How much of a minor version difference would that be?
[VW] Please assume that there will be a version mismatch (minor and/or major) at all times. Please provide runtime knobs that are part of the configuration data (fconf, dts, boot parameters). This way the enablement and deployment becomes easier.
It looks a similar situation to above, as the RAS framework is not hooked to the platform handler (this may just be a temporary gap?).
[VW] We have multiple G0 interrupts which work well with the priority-based design of the EHF. I'm afraid that the move to the SPMD interrupt handler would mean that we have to design EHF-like design at the platform layer.
I'm not yet clear on the design tbh, this deserves more thinking and discussion.
[VW] I'm more than happy to discuss future enhancement. I am questioning the need to implement the SPMD interrupt handler. The SMC based approach is clear, but the need for another interrupt handler is not clear.
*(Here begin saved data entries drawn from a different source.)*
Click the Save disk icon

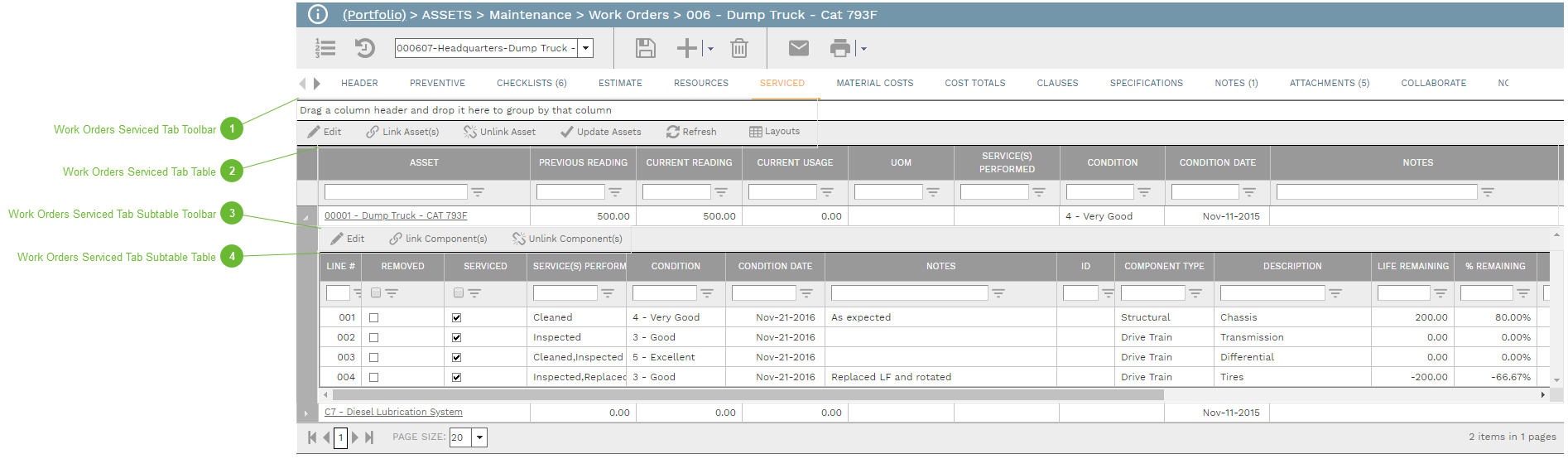coord(645,48)
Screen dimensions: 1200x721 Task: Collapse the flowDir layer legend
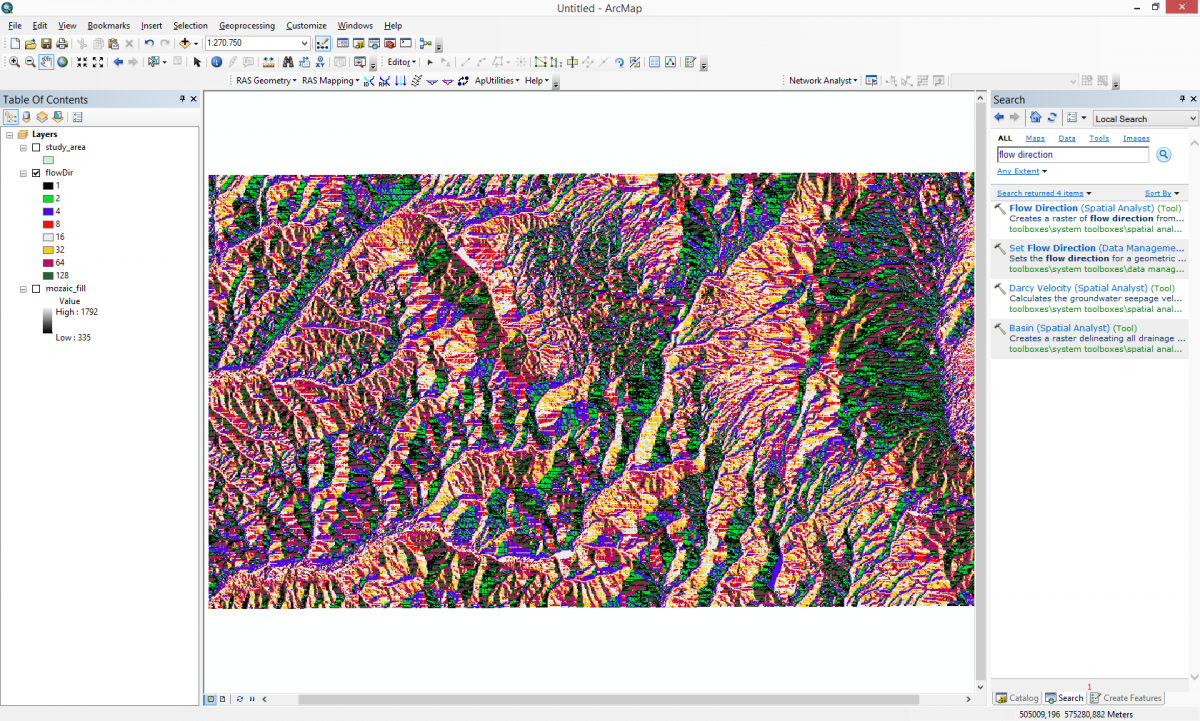[23, 173]
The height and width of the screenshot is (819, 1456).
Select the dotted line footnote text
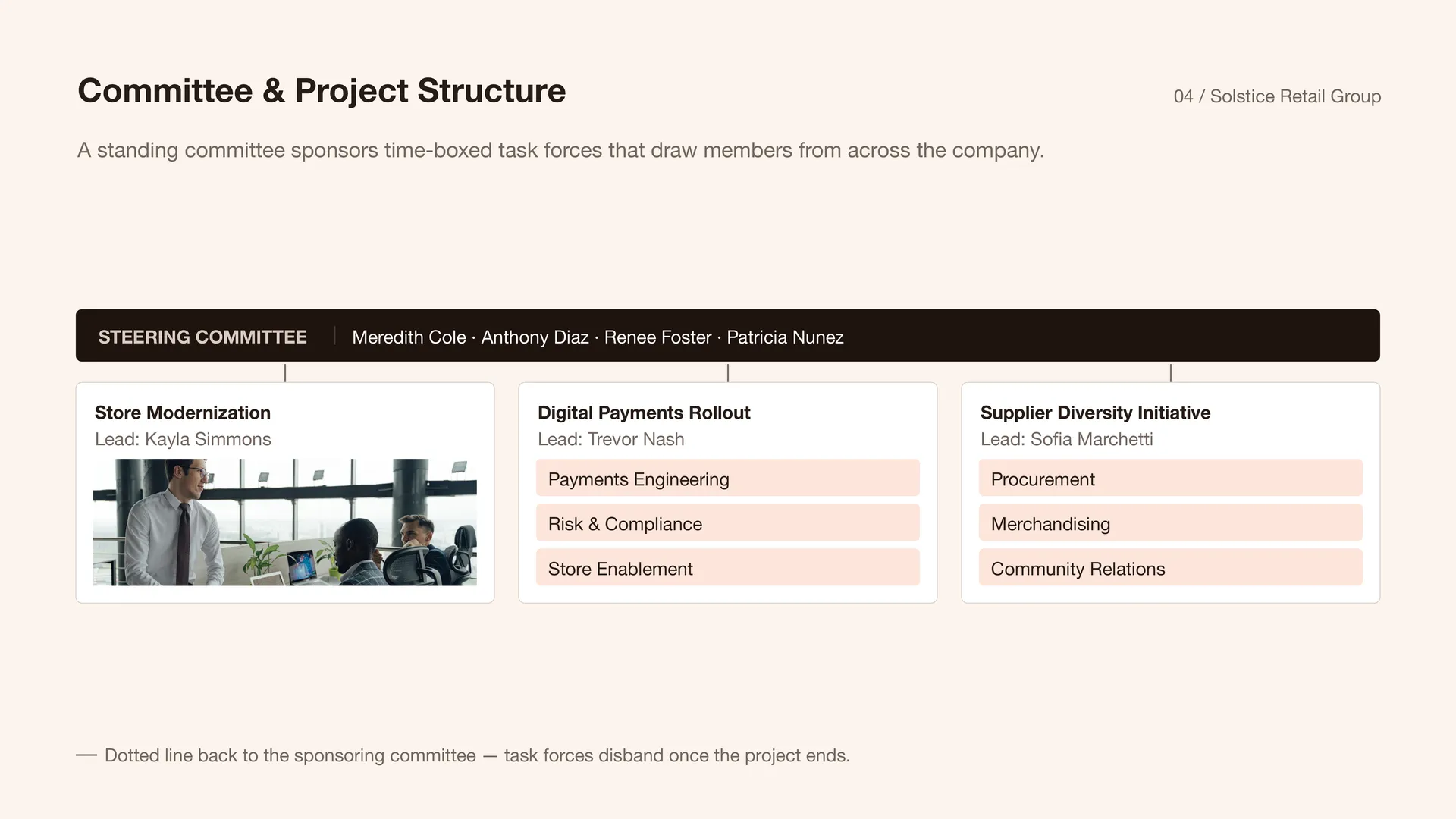tap(463, 755)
Why can't we keep EHF as the only INTR_TYPE_EL3 interrupt handler in the system?
-Varun
________________________________ From: Olivier Deprez Olivier.Deprez@arm.com Sent: Friday, June 9, 2023 7:52 AM To: Raghupathy Krishnamurthy raghupathyk@nvidia.com; Varun Wadekar vwadekar@nvidia.com; TF-A Mailing List tf-a@lists.trustedfirmware.org; Nicolas Benech nbenech@nvidia.com Subject: Re: EHF and SPMD G0 interrupt handling issues
External email: Use caution opening links or attachments
Hi Raghu,
Yes, absolutely, this is by the FF-A spec, and for now I'm fine with this design. I was alluding to Varun's comment:
The RAS library uses EHF and its functions are not accessible to the platform to call from the 'plat_spmd_handle_group0_interrupt' handler. This interrupt handling now creates an unwanted and longer chain from the interrupt handler to the actual RAS handler in the platform port. I covered this in (2) and (3) from my list. Platforms might have to recreate something similar to EHF within their platform ports if they are asked to remove support for EHF altogether.
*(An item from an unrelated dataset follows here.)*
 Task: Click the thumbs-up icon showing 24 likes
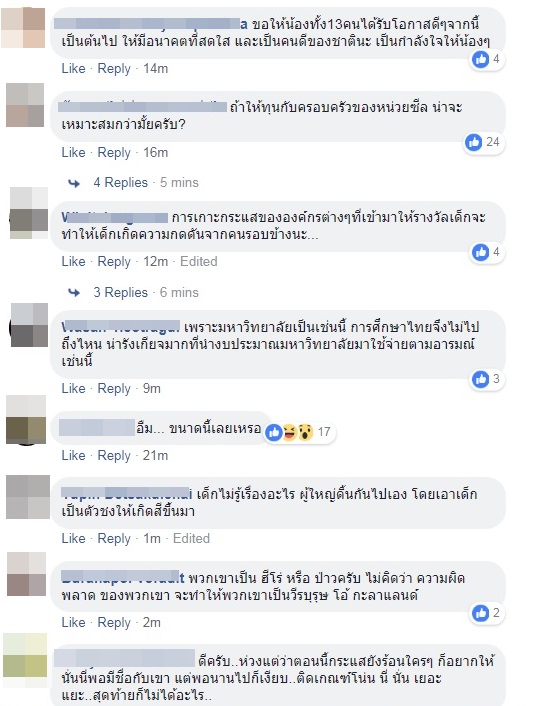click(x=473, y=142)
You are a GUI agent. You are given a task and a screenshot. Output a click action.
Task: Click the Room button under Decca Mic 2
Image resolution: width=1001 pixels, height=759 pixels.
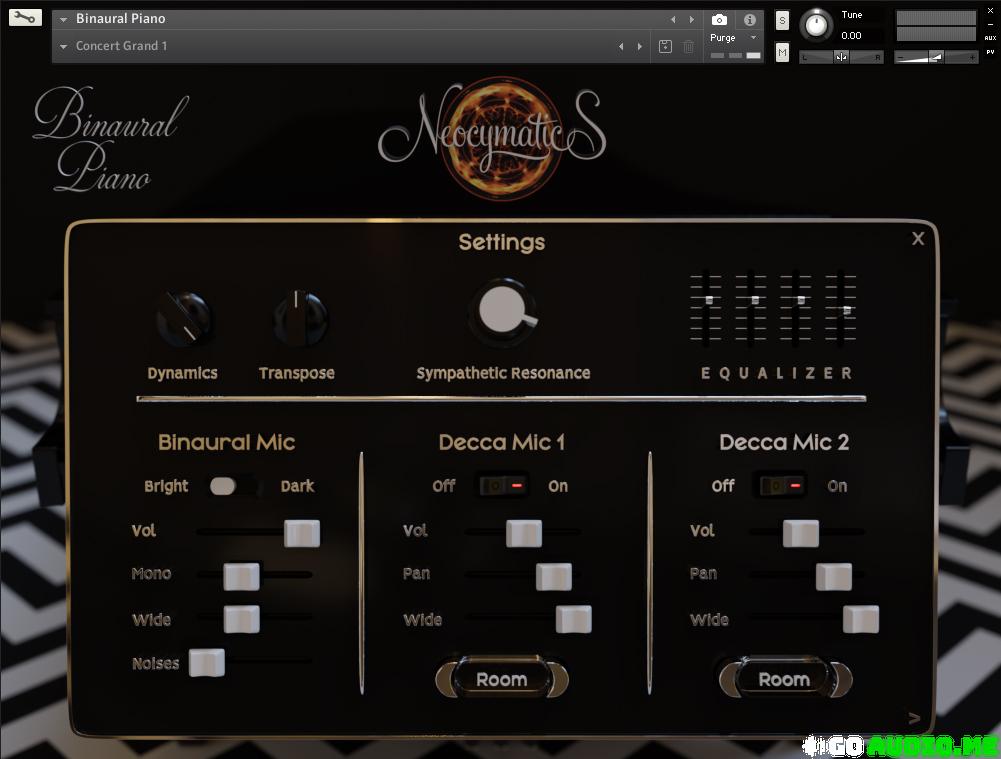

Without EHF, a Group0 RAS interrupt ends up in https://git.trustedfirmware.org/TF-A/trusted-firmware-a.git/tree/services/st... To avoid this situation, we permit EL3_EXCEPTION_HANDLING=1 in which case this platform handler is discarded, and the interrupt is managed by EHF/RAS framework the legacy way.
For a Group0 interrupt delegated from SEL2 to EL3, the default handler is https://git.trustedfirmware.org/TF-A/trusted-firmware-a.git/tree/services/st... It looks a similar situation to above, as the RAS framework is not hooked to the platform handler (this may just be a temporary gap?). Moreover, a question is whether this case occurs in your platform, if we expect RAS interrupts to only happen while the normal world runs?
Longer term, are you in favour of moving away from EHF and glue the platform handler to the RAS framework? I was thinking about this other suggestion 'we should make SPMD a client of the EHF ' I'm not yet clear on the design tbh, this deserves more thinking and discussion.
Regards, Olivier.
________________________________ From: Raghupathy Krishnamurthy raghupathyk@nvidia.com Sent: 09 June 2023 04:49 To: Olivier Deprez Olivier.Deprez@arm.com; Varun Wadekar vwadekar@nvidia.com; TF-A Mailing List tf-a@lists.trustedfirmware.org; Nicolas Benech nbenech@nvidia.com Subject: Re: EHF and SPMD G0 interrupt handling issues
Olivier, can you elaborate on the problem with “Presently a Group0 interrupt traps to SEL2 and is delegated to EL3 to the same sort of SPMD platform handler. I wonder if this is a possible case in your system and leading to the same problem?”. Isnt that exactly how the group0 SMC based handling designed?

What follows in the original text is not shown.